**What to do**
Beginning at the line that contains "Given: Click the Enter", return every remaining line of the data below exactly; return nothing before it.

**Saved entries**
--
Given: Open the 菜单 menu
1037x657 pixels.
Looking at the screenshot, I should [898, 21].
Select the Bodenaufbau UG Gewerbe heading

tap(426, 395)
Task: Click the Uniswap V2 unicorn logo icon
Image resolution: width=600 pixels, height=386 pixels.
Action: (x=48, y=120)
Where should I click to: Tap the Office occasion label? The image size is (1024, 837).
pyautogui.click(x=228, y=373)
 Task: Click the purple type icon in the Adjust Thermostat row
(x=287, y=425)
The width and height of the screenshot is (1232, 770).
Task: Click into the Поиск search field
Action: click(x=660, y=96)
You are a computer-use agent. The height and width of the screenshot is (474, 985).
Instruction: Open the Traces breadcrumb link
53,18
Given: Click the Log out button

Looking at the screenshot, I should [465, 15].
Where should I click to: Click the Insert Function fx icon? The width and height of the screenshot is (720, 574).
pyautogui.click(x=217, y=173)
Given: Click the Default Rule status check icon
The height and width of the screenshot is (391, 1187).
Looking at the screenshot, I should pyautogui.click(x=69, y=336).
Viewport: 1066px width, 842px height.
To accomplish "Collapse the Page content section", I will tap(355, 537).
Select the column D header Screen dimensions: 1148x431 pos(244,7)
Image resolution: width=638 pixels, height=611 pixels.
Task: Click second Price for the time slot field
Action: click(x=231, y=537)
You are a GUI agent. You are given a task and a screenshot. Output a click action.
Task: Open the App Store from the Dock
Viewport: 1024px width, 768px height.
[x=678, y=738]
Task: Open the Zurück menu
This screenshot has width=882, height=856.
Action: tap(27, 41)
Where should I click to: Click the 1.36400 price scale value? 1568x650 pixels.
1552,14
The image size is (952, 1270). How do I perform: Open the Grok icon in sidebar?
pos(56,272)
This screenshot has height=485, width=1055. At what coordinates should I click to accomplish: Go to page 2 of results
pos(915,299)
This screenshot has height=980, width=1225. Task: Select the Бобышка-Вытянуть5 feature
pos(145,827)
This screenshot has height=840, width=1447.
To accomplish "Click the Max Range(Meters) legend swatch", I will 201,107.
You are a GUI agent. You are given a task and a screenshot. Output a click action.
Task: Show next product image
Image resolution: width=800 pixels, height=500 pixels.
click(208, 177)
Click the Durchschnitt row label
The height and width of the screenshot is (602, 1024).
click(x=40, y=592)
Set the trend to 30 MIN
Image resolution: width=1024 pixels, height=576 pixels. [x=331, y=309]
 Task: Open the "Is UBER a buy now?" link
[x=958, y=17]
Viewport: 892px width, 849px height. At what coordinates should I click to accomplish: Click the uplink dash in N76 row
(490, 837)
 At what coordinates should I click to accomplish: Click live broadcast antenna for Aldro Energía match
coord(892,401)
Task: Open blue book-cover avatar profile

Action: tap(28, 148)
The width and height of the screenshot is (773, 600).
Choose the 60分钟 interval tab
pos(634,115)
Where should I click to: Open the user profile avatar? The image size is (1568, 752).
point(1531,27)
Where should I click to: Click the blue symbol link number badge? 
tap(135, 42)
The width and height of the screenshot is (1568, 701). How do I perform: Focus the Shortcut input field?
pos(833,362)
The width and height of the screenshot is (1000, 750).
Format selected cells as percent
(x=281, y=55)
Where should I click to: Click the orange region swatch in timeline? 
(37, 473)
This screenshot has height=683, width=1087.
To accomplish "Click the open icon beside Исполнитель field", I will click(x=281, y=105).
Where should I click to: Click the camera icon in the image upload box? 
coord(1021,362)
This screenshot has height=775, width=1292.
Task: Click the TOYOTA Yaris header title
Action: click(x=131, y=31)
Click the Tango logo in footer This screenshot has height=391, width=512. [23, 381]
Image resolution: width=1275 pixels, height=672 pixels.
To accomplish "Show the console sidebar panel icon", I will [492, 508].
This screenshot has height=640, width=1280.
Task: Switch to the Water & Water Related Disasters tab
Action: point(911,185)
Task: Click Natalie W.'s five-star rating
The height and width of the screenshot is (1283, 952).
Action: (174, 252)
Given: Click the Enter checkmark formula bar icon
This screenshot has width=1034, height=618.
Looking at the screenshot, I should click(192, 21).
--
**Task response**
Given: Click the Enter checkmark formula bar icon
This screenshot has width=1034, height=618.
Looking at the screenshot, I should click(192, 21).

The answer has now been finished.